Dutch cities seem at first sight to be a bewildering jungle of houses, bridges, churches, and ships, sprouting into masts, steeples, and trees. In some cities vessels are hitched like horses to their owners doorposts and receive their freight from the upper windows. Mothers scream to Lodewyk and Kassy not to swing on the garden gate for fear they may be drowned! Water roads are more frequent there than common roads and railways; water fences in the form of lazy green ditches enclose pleasure-ground, farm, and garden.

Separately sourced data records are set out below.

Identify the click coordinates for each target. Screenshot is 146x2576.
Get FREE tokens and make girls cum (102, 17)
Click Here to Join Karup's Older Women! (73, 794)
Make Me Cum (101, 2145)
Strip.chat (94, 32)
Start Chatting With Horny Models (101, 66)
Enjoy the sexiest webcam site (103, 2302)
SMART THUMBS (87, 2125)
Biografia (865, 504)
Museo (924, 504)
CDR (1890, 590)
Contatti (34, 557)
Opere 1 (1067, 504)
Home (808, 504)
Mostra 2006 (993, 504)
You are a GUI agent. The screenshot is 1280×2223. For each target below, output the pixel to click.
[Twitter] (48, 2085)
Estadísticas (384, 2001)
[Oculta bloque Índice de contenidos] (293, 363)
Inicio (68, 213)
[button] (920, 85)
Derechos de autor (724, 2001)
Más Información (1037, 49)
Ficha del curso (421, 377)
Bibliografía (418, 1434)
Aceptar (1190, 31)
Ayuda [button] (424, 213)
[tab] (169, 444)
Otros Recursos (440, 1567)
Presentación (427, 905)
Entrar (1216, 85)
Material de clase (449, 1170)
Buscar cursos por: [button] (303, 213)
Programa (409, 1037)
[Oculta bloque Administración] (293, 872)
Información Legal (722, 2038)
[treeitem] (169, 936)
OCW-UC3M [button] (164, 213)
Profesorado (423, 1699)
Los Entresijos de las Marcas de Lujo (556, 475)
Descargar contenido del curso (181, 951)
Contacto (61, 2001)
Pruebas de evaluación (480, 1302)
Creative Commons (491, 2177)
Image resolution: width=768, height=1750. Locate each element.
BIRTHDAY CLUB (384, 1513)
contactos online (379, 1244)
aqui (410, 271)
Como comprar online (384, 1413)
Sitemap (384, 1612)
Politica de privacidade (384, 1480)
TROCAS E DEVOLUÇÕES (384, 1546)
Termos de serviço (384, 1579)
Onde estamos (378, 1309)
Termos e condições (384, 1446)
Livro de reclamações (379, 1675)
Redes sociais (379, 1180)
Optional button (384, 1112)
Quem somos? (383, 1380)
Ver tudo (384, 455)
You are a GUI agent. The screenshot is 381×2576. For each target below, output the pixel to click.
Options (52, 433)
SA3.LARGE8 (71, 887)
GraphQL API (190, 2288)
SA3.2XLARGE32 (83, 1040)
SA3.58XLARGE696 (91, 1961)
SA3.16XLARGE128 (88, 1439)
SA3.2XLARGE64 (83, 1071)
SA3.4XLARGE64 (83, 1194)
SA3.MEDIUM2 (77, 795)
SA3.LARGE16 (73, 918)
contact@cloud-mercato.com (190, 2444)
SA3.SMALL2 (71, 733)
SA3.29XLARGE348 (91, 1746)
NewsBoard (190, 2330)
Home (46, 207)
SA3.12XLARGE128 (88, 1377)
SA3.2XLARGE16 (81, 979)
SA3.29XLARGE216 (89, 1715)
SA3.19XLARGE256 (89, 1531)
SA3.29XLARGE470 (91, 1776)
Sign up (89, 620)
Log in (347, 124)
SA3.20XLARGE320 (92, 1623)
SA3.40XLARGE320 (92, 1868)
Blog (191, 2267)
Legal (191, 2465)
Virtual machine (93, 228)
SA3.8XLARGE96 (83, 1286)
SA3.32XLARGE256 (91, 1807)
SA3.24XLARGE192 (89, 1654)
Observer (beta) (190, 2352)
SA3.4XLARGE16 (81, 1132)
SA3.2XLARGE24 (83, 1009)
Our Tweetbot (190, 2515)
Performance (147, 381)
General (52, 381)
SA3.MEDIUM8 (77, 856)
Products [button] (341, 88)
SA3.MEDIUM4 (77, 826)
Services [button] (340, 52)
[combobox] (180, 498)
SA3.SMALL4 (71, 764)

Sometimes fine green hedges are seen, but wooden fences such as we have in America are rarely met with in Holland. As for stone fences, a Dutchman would lift his hands with astonishment at the very idea. There is no stone there, except for those great masses of rock that have been brought from other lands to strengthen and protect the coast. All the small stones or pebbles, if there ever were any, seem to be imprisoned in pavements or quite melted away. Boys with strong, quick arms may grow from pinafores to full beards[14] without ever finding one to start the water rings or set the rabbits flying. The water roads are nothing less than canals intersecting the country in every direction. These are of all sizes, from the great North Holland Ship Canal, which is the wonder of the world, to those which a boy can leap. Water omnibuses, called trekschuiten[15], constantly ply up and down these roads for the conveyance of passengers; and water drays, called pakschuyten[16], are used for carrying fuel and merchandise. Instead of green country lanes, green canals stretch from field to barn and from barn to garden; and the farms, or polders[17], as they are termed, are merely great lakes pumped dry. Some of the busiest streets are water, while many of the country roads are paved with brick. The city boats with their rounded sterns, gilded prows, and gaily painted sides, are unlike any others under the sun; and a Dutch wagon, with its funny little crooked pole, is a perfect mystery of mysteries.